Keller Easterling is an American architect, urbanist, writer, and professor.

She is Enid Storm Dwyer Professor and Director of the MED Program at Yale University.

She earned both her B.A. and M.Arch from Princeton University School of Architecture and has taught architectural design and history at Parsons The New School for Design, Pratt Institute, and Columbia University.

She is Enid Storm Dwyer Professor of Architecture and director of the MED program at Yale University.

Easterling is a contemporary writer working on the issues of urbanism, architecture, and organization in relation to globalization.

2005

Enduring Innocence: Global Architecture and Its Political Masquerades (2005), researches familiar spatial products that have landed in precarious political situations around the world.

A previous book, Organization Space: Landscapes, Highways and Houses in America, applies network theory to a discussion of American infrastructure and development formats.

Easterling is also the author (with archivist, writer, and filmmaker Rick Prelinger) of Call It Home: The House That Private Enterprise Built, a laserdisc on the history of suburbia and suburban planning.

She has completed two research installations on the Web that explore alternative methods and documents for adjusting urban space: "Wildcards: A Game of Orgman" and "Highline: Plotting NYC."

Her work has been published in journals such as Grey Room, Volume, Cabinet, Assemblage, Log, Praxis, Harvard Design Magazine, Perspecta, Metalocus, and ANY.

2008

In spring 2008 she was one of 100 designers chosen by Swiss architects Jacques Herzog and Pierre de Meuron to receive a commission for a villa project organized by the Chinese artist Ai Wei Wei in Ordos, Inner Mongolia.

2010

She presented the academic paper "Subtraction" in the workshop 'Mine the city – With logistics to circular metabolisms' at the 3rd International Holcim Forum 2010 in Mexico City.

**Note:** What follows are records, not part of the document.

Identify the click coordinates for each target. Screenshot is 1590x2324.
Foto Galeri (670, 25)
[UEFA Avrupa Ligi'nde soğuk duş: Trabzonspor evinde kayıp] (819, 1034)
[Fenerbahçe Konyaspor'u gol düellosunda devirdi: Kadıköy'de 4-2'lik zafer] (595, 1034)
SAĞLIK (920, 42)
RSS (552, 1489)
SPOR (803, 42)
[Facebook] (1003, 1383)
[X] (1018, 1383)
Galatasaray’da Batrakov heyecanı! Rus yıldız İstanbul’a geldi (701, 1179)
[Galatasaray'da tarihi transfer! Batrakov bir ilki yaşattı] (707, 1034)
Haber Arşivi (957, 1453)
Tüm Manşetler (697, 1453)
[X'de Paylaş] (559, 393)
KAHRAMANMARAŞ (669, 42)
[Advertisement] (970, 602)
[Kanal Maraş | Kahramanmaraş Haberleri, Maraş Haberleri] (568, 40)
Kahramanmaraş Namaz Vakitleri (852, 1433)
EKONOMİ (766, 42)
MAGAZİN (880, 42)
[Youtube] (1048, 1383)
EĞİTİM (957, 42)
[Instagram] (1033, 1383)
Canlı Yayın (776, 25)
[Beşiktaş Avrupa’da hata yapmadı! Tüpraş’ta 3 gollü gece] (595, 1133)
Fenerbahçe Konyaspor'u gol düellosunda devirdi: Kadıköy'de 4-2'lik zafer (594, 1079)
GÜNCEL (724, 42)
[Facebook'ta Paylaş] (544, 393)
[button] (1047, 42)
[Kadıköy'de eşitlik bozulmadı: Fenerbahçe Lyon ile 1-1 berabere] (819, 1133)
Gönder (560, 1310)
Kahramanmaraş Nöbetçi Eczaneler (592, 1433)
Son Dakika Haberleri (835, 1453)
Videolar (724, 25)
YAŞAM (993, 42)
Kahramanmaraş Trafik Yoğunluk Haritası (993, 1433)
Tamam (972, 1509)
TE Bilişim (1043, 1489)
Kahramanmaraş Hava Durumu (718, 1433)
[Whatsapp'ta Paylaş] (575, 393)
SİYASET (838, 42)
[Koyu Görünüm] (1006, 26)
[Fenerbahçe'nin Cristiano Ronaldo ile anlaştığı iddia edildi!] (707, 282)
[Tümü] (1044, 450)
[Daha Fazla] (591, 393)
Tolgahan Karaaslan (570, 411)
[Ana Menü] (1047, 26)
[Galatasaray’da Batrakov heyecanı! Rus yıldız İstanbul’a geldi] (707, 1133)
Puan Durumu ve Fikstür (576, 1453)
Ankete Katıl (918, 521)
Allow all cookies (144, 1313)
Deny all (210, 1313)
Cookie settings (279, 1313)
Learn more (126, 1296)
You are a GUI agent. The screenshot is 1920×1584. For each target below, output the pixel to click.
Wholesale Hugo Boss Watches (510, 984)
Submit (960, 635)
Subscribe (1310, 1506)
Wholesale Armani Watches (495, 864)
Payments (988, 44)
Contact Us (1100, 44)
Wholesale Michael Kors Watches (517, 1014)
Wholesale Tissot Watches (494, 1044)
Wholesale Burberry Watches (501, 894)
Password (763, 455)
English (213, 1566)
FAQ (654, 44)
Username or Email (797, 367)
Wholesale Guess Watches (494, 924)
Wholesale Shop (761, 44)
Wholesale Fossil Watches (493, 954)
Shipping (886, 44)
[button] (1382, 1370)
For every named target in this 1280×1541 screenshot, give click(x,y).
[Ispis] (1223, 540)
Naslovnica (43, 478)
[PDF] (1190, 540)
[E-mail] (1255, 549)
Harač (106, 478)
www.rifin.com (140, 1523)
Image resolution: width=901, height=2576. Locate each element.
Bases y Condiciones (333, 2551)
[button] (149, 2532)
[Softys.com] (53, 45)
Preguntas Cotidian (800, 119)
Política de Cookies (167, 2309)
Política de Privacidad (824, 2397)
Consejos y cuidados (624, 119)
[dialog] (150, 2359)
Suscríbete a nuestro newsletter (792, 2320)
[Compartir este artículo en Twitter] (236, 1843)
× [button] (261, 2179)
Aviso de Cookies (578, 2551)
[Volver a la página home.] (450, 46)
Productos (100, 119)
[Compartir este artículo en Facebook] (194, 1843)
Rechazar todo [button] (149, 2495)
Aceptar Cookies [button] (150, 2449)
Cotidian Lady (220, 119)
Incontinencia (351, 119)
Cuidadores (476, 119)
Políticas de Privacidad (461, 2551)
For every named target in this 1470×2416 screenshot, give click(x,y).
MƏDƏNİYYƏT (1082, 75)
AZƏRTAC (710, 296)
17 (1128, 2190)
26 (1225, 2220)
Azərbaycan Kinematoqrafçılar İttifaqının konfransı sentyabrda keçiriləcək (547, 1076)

"Take-Away" by Easterling talks about the influence of money on houses and her argument that houses are not money.

One of the arguments in the article are "Mortgages fix the house as a marker for debt and its auxiliary economic instruments are limited".

When it comes to currencies and other money-related terms, Easterling mentions that currencies tend to be bought and sold very quickly as well as make boundary against loss.

However, houses are expected to be both "volatile and stable".

2014

Easterling's Extrastatecraft: The Power of Infrastructure Space (2014) analyzes infrastructure as the determinant of a set of hidden rules that "structure the spaces all around us."

Easterling's We Will Be Making Active Form talks about the relationship between human scripts and technology and the idea of human scripts being activities transformed technology deliver "new capacities to enhance the activities of humans".

She has lectured in the United States as well as internationally and her work has been exhibited at venues such as the Queens Museum of Art, Storefront for Art and Architecture, and the 2014 and 2018 Venice Biennales.

2019

Easterling is a 2019 United States Artist in Architecture and Design, the 2019 recipient of the Blueprint Award for Critical Thinking, and the 2018 recipient of the Schelling Architecture Foundation Theory Award.

Seeking "complications rather than solutions", Easterling's book Medium Design: Knowing How to Work on the World (2021) "rethinks ways of addressing the planet's most intractable problems."